*** Source information

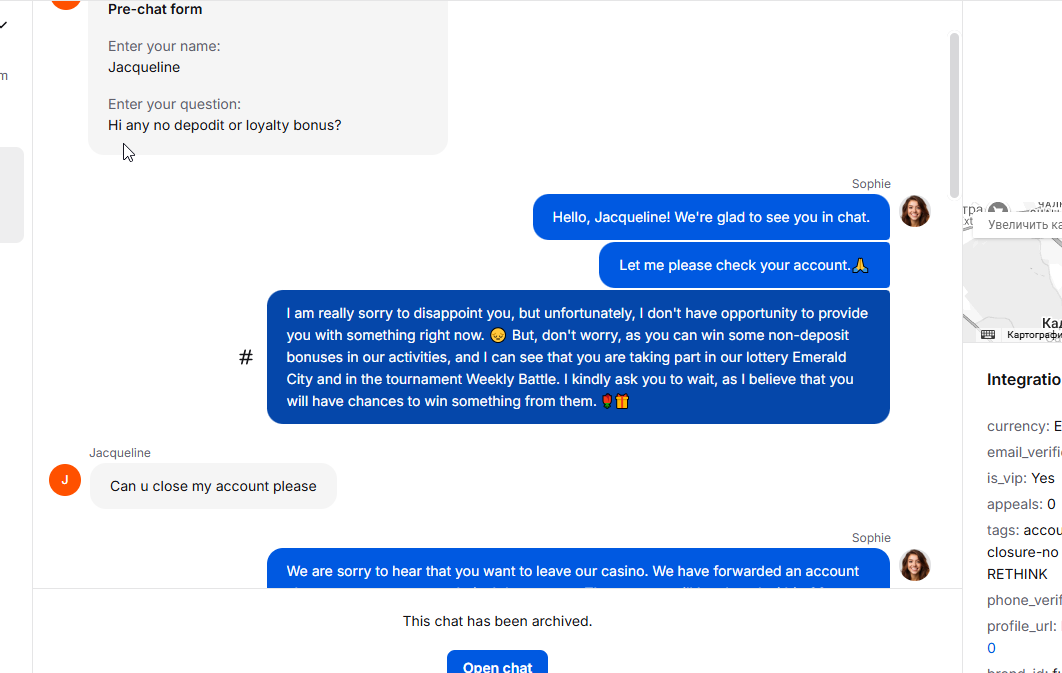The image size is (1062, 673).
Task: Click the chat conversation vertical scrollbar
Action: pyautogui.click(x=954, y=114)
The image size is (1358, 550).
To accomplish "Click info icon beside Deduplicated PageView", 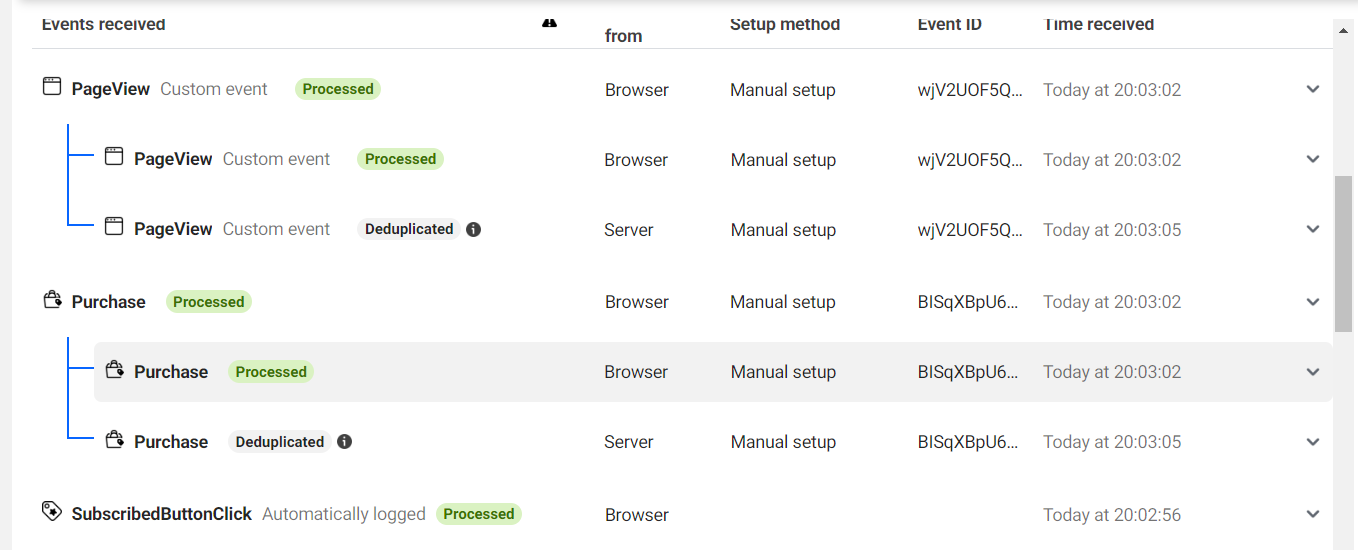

******

Assignment :: Your answer must be exactly the lines from the one with "The image size is (1358, 550)." through the final line of the data, with no pictures in it.

Result of this task ::
The image size is (1358, 550).
To accomplish "Click info icon beside Deduplicated PageView", 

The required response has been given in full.